»»

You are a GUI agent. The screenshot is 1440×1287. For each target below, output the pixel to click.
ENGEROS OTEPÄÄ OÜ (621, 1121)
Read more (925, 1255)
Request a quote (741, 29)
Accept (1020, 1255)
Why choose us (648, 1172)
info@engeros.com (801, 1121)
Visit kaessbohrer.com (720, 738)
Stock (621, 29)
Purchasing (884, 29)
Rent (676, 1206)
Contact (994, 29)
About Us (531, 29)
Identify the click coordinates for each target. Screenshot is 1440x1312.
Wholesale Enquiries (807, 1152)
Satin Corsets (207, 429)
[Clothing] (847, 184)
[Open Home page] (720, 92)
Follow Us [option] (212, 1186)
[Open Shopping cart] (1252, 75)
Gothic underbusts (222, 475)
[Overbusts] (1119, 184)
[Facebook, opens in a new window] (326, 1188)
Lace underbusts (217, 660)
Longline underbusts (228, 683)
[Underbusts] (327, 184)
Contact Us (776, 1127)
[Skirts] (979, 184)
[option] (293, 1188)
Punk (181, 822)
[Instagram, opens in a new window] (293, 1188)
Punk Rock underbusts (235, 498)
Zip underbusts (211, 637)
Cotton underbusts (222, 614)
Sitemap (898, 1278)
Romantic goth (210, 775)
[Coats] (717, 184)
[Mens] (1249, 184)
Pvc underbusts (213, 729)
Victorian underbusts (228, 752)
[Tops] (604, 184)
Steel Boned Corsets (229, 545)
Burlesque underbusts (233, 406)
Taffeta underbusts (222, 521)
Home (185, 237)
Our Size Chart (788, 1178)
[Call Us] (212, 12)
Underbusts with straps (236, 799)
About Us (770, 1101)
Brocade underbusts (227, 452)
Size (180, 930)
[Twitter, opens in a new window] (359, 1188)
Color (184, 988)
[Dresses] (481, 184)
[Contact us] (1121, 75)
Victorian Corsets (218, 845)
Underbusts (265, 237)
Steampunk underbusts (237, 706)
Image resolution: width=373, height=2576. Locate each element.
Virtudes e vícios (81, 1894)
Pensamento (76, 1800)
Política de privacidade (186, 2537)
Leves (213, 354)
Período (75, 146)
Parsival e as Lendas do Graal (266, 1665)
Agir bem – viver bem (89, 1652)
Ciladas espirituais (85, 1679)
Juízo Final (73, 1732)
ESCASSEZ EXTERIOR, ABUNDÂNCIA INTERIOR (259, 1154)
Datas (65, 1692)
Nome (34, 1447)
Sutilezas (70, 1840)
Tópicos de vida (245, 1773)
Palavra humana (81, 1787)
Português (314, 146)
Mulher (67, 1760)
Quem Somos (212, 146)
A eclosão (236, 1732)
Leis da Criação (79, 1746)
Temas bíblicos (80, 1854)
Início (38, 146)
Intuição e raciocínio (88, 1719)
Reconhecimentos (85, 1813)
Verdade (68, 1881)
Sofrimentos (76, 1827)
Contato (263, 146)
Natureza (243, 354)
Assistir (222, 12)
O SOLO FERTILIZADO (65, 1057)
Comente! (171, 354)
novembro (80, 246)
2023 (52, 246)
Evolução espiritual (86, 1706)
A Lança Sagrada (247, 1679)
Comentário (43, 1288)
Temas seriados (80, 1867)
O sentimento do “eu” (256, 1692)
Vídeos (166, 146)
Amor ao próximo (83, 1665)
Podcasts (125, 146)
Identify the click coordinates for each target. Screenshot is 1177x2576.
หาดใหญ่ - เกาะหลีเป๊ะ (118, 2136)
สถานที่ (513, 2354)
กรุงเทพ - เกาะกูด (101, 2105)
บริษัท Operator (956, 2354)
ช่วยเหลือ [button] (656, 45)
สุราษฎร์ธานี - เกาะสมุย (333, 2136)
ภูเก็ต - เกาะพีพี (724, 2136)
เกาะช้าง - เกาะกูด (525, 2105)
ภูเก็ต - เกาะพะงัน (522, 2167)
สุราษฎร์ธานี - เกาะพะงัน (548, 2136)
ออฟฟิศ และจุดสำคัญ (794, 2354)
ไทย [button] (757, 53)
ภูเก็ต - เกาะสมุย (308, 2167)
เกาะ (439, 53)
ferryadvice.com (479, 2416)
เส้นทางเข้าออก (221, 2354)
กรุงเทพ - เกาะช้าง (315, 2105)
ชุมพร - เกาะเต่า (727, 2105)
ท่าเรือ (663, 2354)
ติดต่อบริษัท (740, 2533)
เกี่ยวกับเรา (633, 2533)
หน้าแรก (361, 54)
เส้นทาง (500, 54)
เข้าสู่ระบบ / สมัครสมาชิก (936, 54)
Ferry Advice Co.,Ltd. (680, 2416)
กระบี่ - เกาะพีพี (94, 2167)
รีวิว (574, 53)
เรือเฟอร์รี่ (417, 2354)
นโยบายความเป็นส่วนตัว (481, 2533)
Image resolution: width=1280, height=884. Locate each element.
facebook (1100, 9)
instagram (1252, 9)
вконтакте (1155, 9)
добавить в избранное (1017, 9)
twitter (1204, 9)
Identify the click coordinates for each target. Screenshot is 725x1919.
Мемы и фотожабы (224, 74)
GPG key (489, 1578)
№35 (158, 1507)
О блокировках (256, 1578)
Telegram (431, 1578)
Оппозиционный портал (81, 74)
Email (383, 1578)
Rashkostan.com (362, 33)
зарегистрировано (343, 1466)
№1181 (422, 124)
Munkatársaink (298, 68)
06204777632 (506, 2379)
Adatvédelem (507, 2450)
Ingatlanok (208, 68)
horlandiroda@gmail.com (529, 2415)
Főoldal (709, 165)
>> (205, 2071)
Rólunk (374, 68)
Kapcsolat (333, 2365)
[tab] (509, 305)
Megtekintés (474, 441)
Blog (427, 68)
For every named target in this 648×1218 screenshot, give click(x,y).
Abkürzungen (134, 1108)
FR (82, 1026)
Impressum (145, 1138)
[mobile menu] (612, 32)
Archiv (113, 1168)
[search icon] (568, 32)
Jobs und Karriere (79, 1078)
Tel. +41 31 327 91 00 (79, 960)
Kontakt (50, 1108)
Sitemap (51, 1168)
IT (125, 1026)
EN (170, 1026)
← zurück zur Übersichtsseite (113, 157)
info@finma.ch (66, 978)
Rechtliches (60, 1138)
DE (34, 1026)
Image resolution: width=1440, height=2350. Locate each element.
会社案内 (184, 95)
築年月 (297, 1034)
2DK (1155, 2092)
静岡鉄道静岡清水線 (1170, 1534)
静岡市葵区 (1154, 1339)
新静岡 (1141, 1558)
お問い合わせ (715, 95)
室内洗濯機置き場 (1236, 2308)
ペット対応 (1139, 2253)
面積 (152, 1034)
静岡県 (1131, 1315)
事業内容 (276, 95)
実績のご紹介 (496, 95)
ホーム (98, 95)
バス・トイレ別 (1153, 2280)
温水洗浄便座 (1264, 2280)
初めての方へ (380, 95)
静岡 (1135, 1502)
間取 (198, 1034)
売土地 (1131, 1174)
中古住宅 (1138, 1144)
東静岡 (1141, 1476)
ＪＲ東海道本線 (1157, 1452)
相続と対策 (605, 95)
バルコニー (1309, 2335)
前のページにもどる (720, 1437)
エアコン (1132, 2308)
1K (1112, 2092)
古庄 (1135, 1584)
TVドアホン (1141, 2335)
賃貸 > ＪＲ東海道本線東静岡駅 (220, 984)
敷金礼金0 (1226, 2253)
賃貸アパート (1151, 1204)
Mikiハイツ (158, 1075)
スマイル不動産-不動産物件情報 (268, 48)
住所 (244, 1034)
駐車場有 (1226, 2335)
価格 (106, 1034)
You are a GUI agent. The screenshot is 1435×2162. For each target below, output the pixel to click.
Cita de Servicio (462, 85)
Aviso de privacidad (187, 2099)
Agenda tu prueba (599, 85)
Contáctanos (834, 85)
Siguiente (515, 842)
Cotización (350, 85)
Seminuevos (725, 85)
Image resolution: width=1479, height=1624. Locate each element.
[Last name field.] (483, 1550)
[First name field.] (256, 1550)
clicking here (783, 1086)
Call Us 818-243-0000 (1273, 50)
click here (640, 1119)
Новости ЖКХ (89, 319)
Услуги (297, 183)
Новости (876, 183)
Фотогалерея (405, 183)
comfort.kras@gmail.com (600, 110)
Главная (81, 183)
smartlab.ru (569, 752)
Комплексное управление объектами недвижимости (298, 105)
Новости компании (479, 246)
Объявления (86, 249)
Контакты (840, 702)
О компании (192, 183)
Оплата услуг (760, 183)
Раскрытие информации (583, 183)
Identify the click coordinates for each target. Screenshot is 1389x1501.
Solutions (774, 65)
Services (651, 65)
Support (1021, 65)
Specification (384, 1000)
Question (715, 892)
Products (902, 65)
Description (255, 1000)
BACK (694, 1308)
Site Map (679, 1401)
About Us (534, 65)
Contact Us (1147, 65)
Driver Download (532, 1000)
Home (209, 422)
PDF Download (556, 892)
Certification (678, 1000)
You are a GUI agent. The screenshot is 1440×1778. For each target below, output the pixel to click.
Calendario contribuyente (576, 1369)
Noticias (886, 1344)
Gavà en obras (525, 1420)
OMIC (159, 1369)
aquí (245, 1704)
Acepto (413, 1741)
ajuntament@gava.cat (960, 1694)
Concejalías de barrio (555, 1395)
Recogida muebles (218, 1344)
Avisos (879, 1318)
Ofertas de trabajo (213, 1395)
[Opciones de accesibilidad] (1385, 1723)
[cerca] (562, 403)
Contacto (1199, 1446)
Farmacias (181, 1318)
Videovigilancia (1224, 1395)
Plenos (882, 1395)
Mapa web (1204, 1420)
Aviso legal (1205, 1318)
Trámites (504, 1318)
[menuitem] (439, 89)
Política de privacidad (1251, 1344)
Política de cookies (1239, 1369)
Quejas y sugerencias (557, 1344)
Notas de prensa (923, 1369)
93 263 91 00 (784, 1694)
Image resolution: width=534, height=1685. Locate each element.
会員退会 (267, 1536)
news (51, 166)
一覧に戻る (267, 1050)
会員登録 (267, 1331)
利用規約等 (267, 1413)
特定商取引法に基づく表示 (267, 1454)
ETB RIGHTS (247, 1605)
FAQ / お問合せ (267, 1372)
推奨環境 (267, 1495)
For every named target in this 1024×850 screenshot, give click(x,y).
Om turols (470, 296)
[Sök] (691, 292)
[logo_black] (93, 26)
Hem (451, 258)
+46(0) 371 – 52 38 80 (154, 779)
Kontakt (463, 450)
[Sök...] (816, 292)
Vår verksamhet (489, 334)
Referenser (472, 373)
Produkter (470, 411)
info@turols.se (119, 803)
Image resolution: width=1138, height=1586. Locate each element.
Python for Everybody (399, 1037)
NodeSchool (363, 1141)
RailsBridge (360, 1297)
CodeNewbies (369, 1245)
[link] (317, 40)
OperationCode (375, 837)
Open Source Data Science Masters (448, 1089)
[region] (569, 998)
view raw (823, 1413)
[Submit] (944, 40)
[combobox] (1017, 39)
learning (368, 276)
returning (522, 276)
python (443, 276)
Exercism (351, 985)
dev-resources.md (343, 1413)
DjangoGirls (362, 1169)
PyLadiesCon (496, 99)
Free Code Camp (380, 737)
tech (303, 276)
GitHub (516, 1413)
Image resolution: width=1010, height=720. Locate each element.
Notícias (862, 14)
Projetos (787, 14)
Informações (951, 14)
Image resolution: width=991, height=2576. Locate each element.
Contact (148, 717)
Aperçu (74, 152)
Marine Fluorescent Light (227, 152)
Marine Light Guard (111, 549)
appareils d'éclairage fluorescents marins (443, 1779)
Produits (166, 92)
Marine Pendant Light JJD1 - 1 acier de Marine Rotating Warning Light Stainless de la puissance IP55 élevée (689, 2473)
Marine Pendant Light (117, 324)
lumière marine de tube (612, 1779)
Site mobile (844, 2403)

««

> **REQUIREMENT**: Copy out verbatim the lines of the data above, from the line with "Satin Corsets (207, 429)" to the line with "[Call Us] (212, 12)", both included.

> **FULL OUTPUT**:
Satin Corsets (207, 429)
[Clothing] (847, 184)
[Open Home page] (720, 92)
Follow Us [option] (212, 1186)
[Open Shopping cart] (1252, 75)
Gothic underbusts (222, 475)
[Overbusts] (1119, 184)
[Facebook, opens in a new window] (326, 1188)
Lace underbusts (217, 660)
Longline underbusts (228, 683)
[Underbusts] (327, 184)
Contact Us (776, 1127)
[Skirts] (979, 184)
[option] (293, 1188)
Punk (181, 822)
[Instagram, opens in a new window] (293, 1188)
Punk Rock underbusts (235, 498)
Zip underbusts (211, 637)
Cotton underbusts (222, 614)
Sitemap (898, 1278)
Romantic goth (210, 775)
[Coats] (717, 184)
[Mens] (1249, 184)
Pvc underbusts (213, 729)
Victorian underbusts (228, 752)
[Tops] (604, 184)
Steel Boned Corsets (229, 545)
Burlesque underbusts (233, 406)
Taffeta underbusts (222, 521)
Home (185, 237)
Our Size Chart (788, 1178)
[Call Us] (212, 12)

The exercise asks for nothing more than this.